I am grateful for this opportunity to make my maiden speech. I also appreciate the words of reassurance and encouragement received from many Members. “Don’t worry”, they said, “it will be straightforward—and not all will be listening anyway, and some might be asleep. It is not a daunting experience.” I can assure Members that it is, although I understand that few acknowledge that this is the case until the experience is over.

Finally, I have had the privilege of leading two large successful secondary schools, and I think that it is entirely appropriate that I conclude by citing their mottos. The first echoes the theme of my speech. It comes from Inverkeithing high school—“Grow by Choice”. The second summarises my commitment to this Parliament and to my constituents: “I will strive to do my utmost.” Now, where have we heard that before?

To be able from time to time to congratulate a Member on a maiden speech is one of the genuine privileges of being in this House, and I think all Members will agree that we have just heard an outstandingly good maiden speech. The hon. Member for Glenrothes (Lindsay Roy) is clearly rooted in his constituency, and his experience comes from being rooted in it. It was a witty speech, and I say to the hon. Gentleman that if he can make colleagues in this House laugh occasionally, he will be more than halfway to holding their attention. I am sure we will hear a lot more from the hon. Gentleman in the future.

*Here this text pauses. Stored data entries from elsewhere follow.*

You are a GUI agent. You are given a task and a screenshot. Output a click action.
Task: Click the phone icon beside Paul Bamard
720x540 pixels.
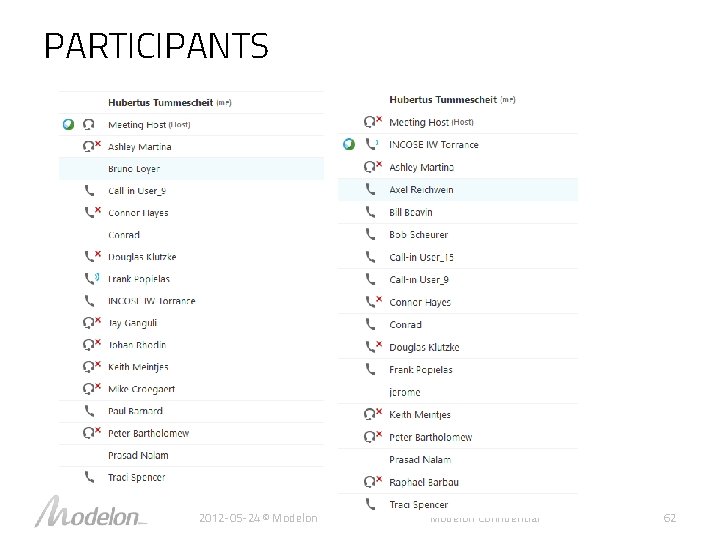pyautogui.click(x=90, y=411)
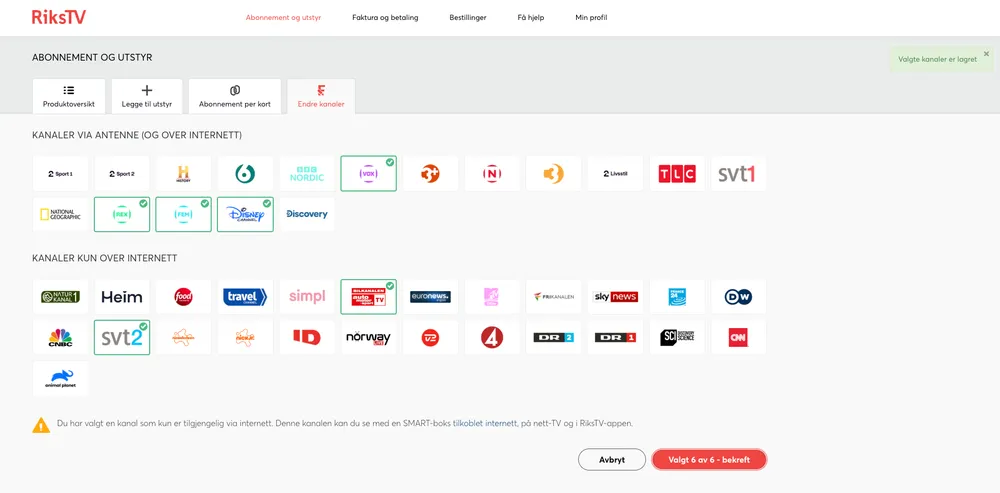
Task: Uncheck the Disney Channel selection
Action: pos(245,214)
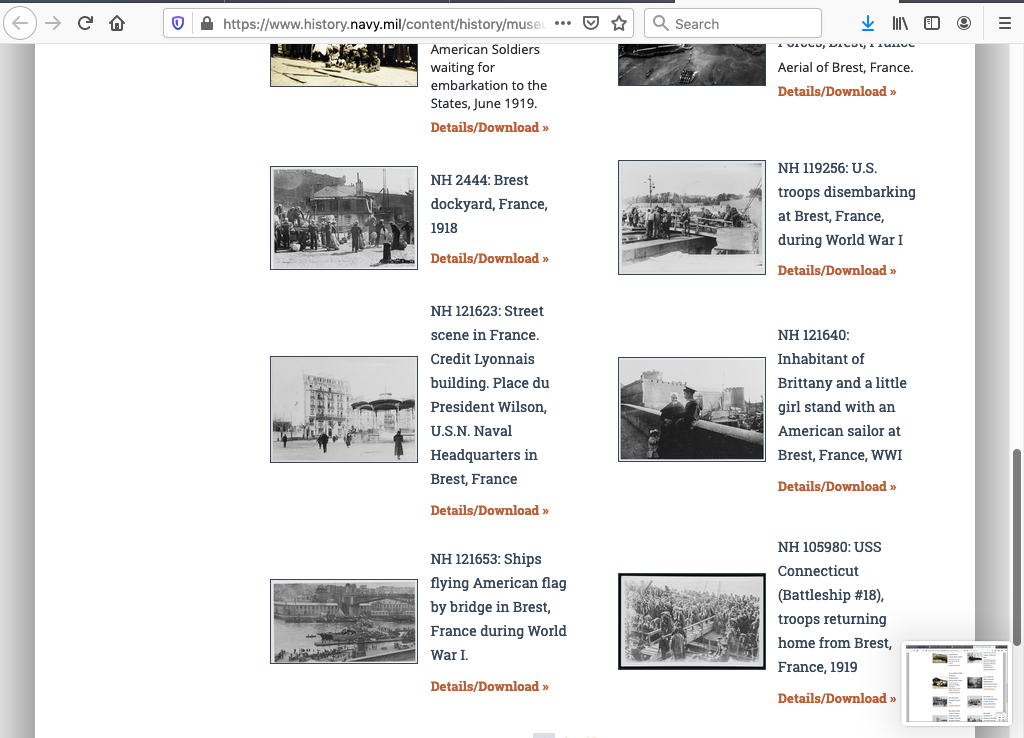Open the downloads panel

coord(867,23)

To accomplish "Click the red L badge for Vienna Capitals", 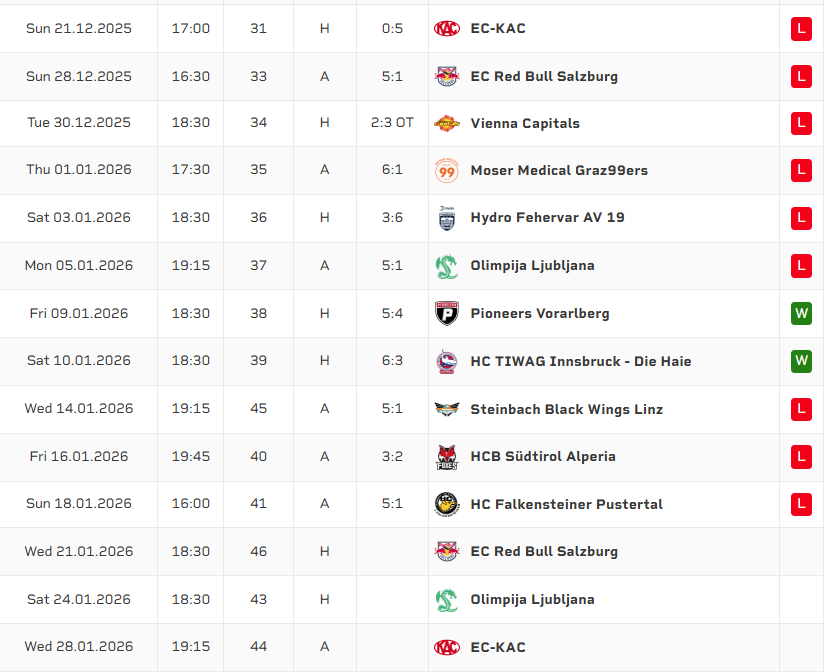I will click(x=801, y=124).

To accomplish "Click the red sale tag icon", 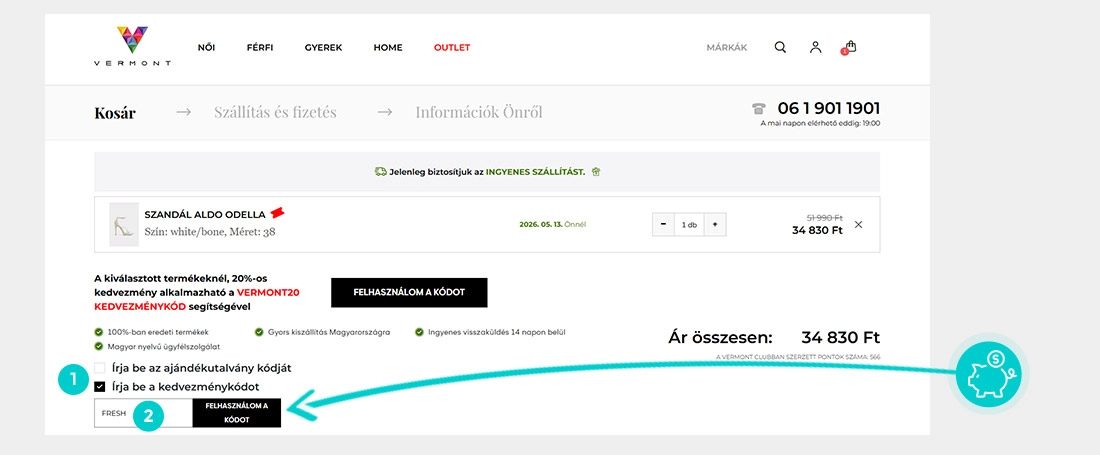I will pos(278,212).
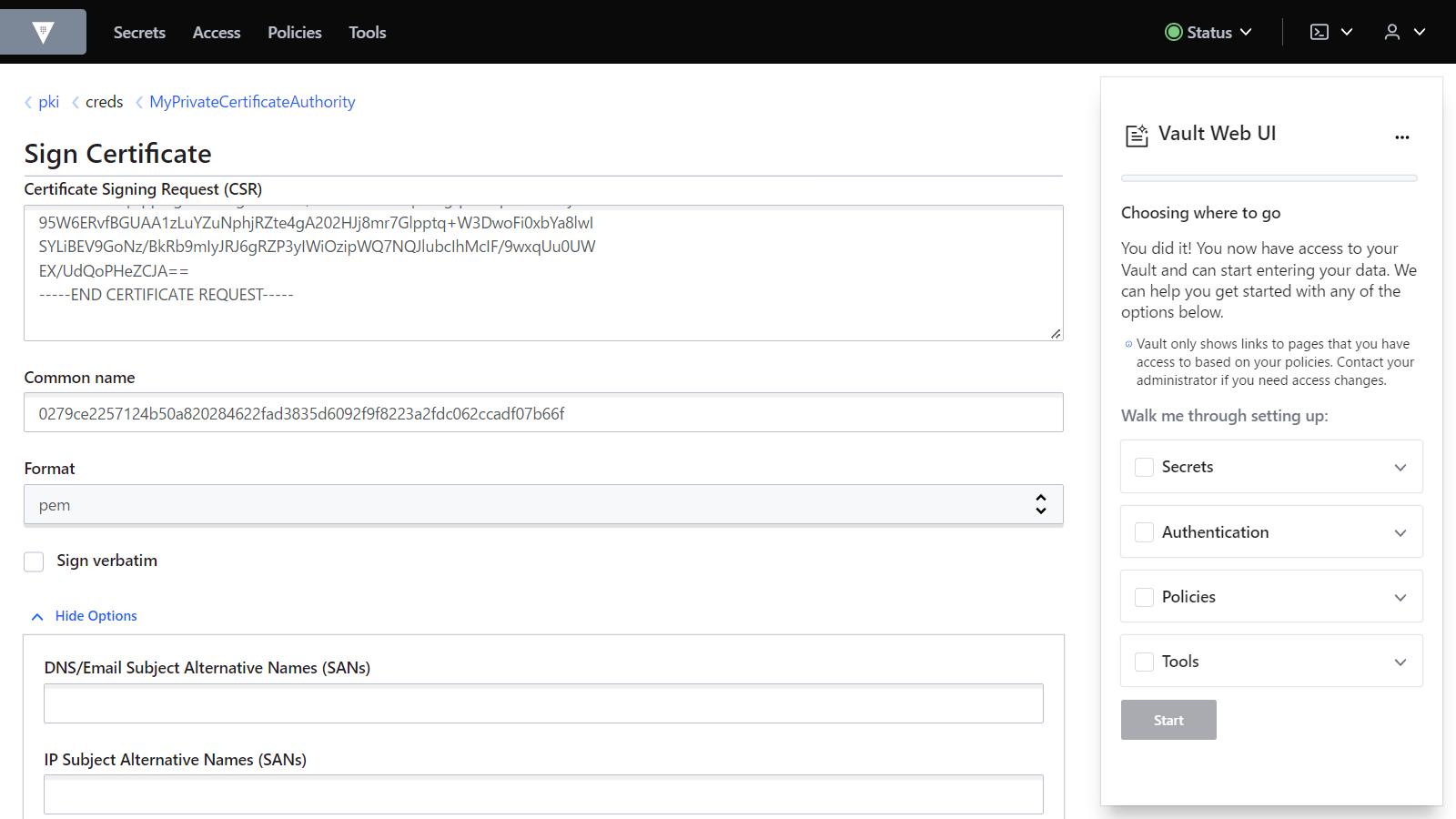Open the Format pem dropdown
The image size is (1456, 819).
click(543, 505)
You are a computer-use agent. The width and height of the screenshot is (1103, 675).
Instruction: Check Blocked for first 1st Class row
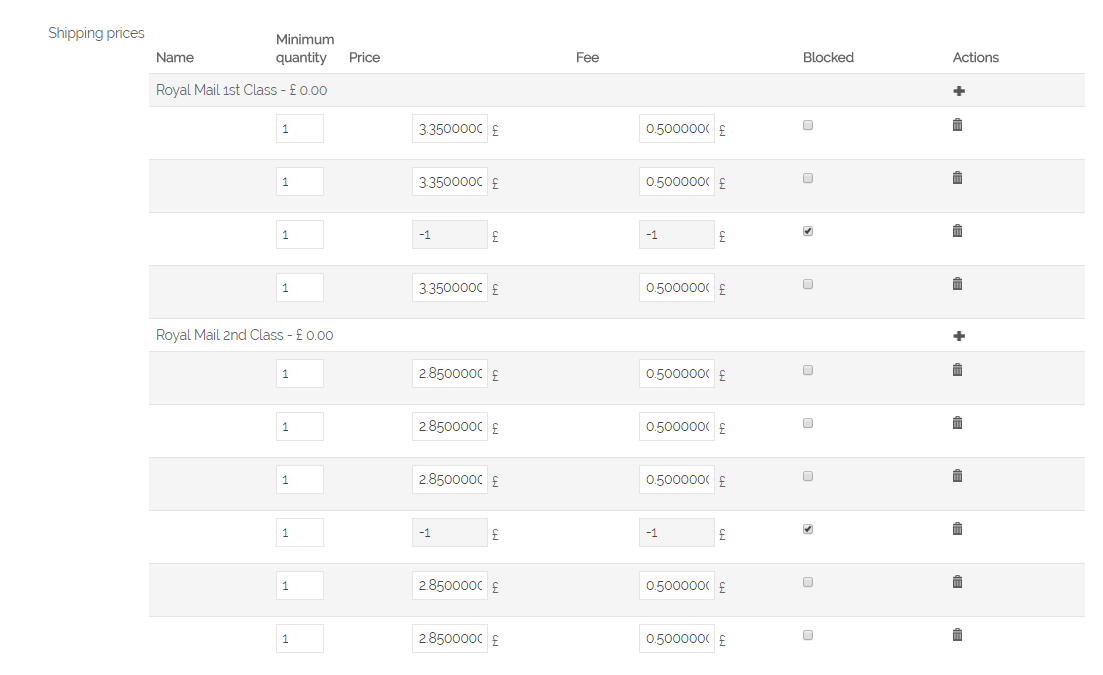(x=808, y=125)
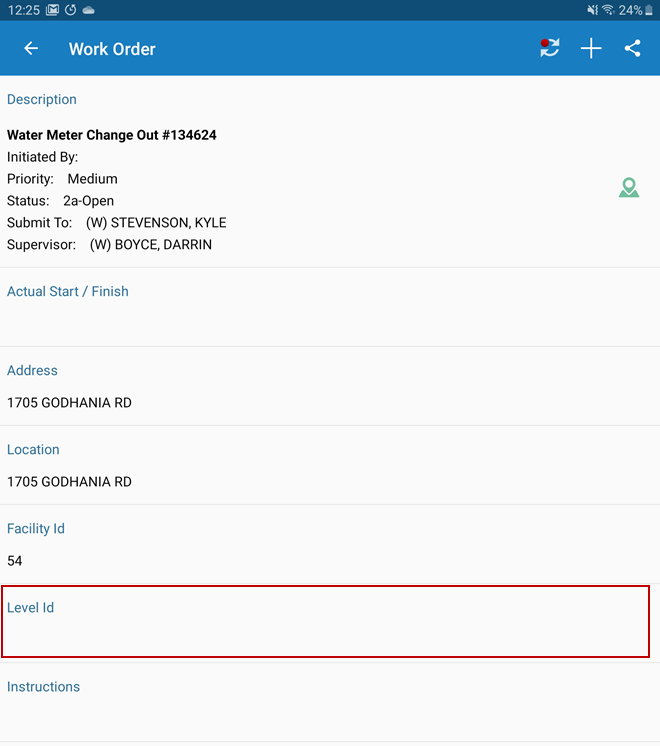Select Submit To (W) STEVENSON, KYLE
This screenshot has width=660, height=746.
(x=116, y=223)
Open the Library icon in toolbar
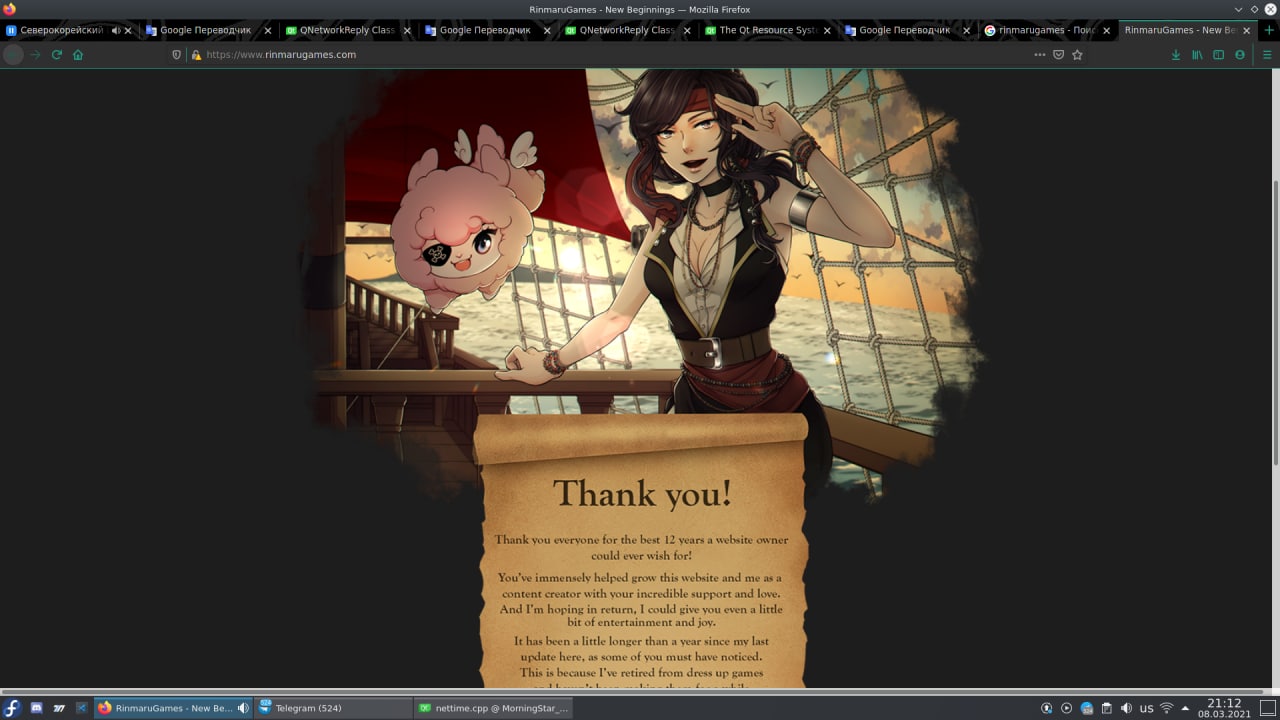The width and height of the screenshot is (1280, 720). [x=1197, y=55]
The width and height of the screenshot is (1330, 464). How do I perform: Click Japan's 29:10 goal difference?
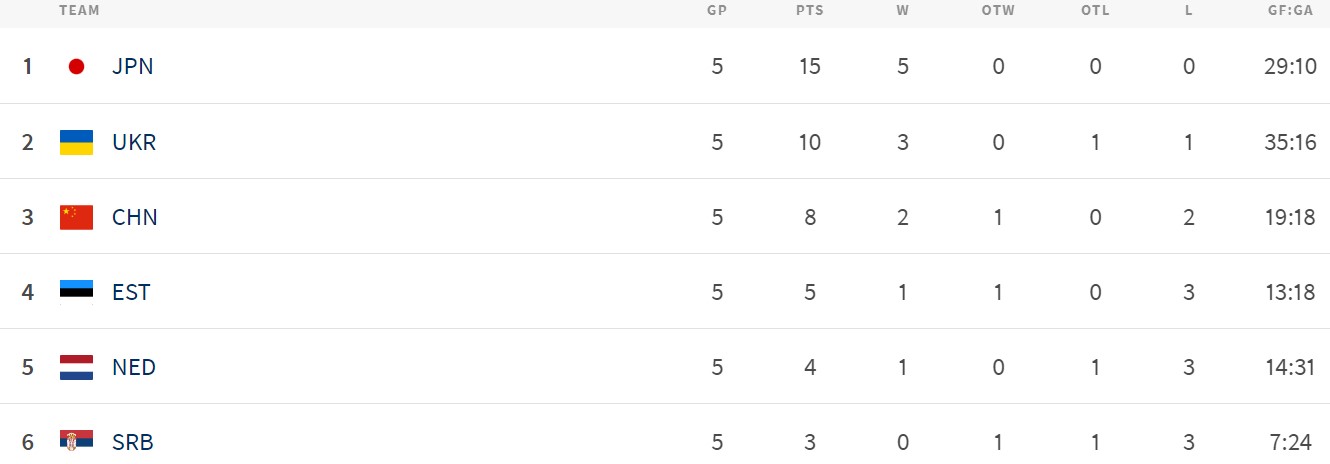click(1289, 67)
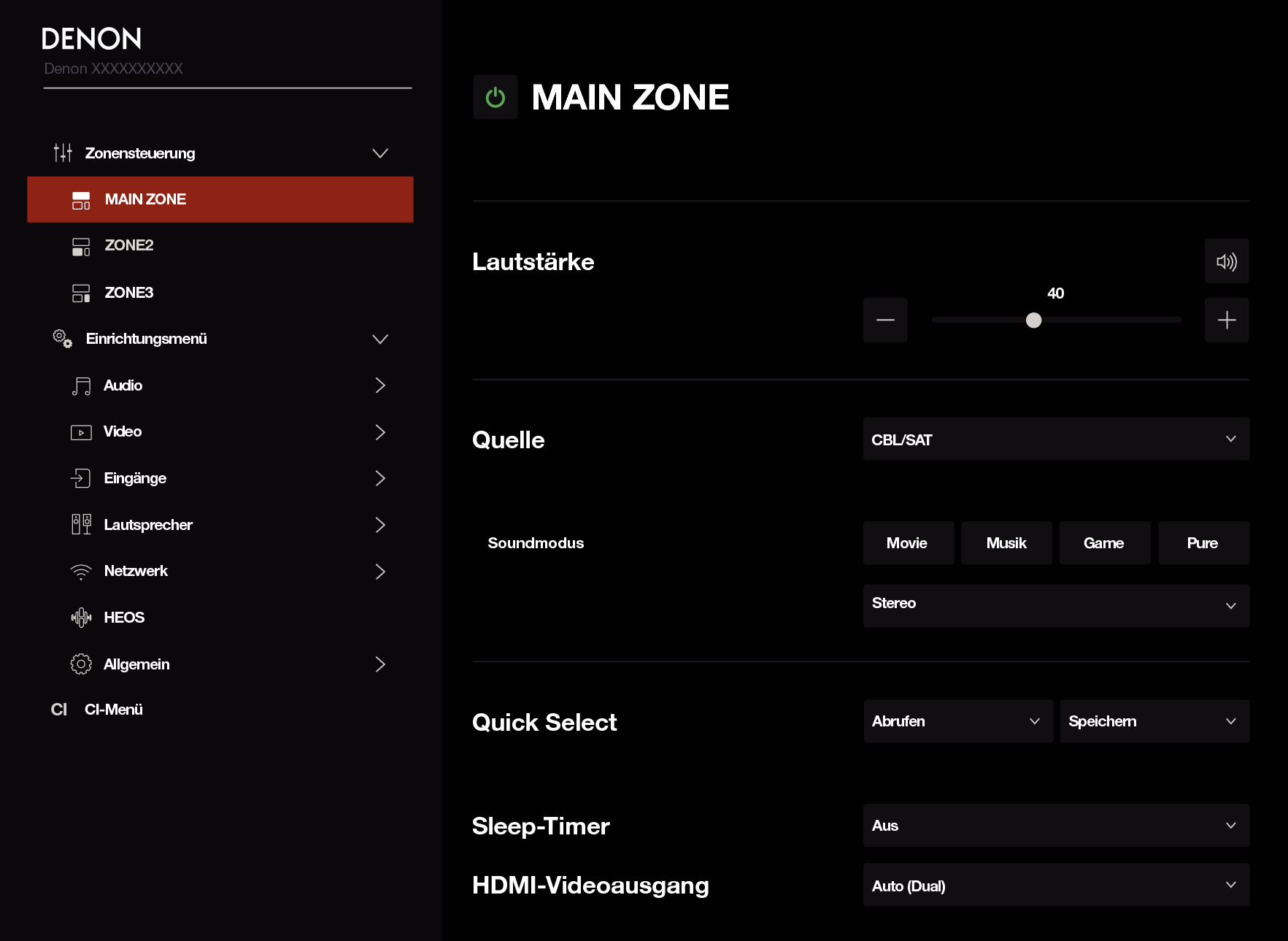Collapse the Zonensteuerung section chevron
This screenshot has height=941, width=1288.
380,153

The hon. Gentleman and I share two things at least. The first is a love of the Union. My mother is a Scot; her name is Oina Paterson. Secondly, the hon. Gentleman and I are both constituency neighbours of the leaders of our parties. That can sometimes be good news, but it can on occasion mean that one really has to check the line to take; otherwise, we can find ourselves saying to every inquiry, “I do not do surveys,” if we do not want to have embarrassing discussions with the Whips as to why we appear to be taking a somewhat different line from the leader of our party.

We all look at the Queen’s Speech from the perspective of what it says to speak to the condition of our own constituencies. Interestingly, the proposed subject for today’s debate is employment, universities and skills and housing. We have heard very little about employment, other than what the Government intend to do to reorganise the Learning and Skills Council and other such things; they are just reorganising the furniture of the machinery of government. The recession is hitting the M40 corridor with some vengeance. Last week, Aston Martin announced that it was making a third of its work force redundant at Gaydon, and Honda announced that it was looking for a buyer for its Formula 1 team at Brackley and that if it did not find one, it was simply going to pull out and close altogether.

A vibrant specialist, high quality motor racing industry has always been based along the corridor from Longbridge to Cowley, which goes up the M40, providing highly skilled jobs. That is reflected in the fact that Banbury is home to excellent companies such as Prodrive; indeed, when the Queen and the Duke of Edinburgh visited Banbury the other day to celebrate the 400th anniversary of the borough of Banbury’s having received a charter, Prince Philip, unsurprisingly, visited Prodrive. So, it is a matter of concern when high quality, specialist automotive engineering jobs such as those disappear in such large numbers. I pray to God that Honda finds a new buyer, because it generates many excellent supply jobs not only for itself, but throughout the local economy. It will be incredibly bad news if that starts to unwind.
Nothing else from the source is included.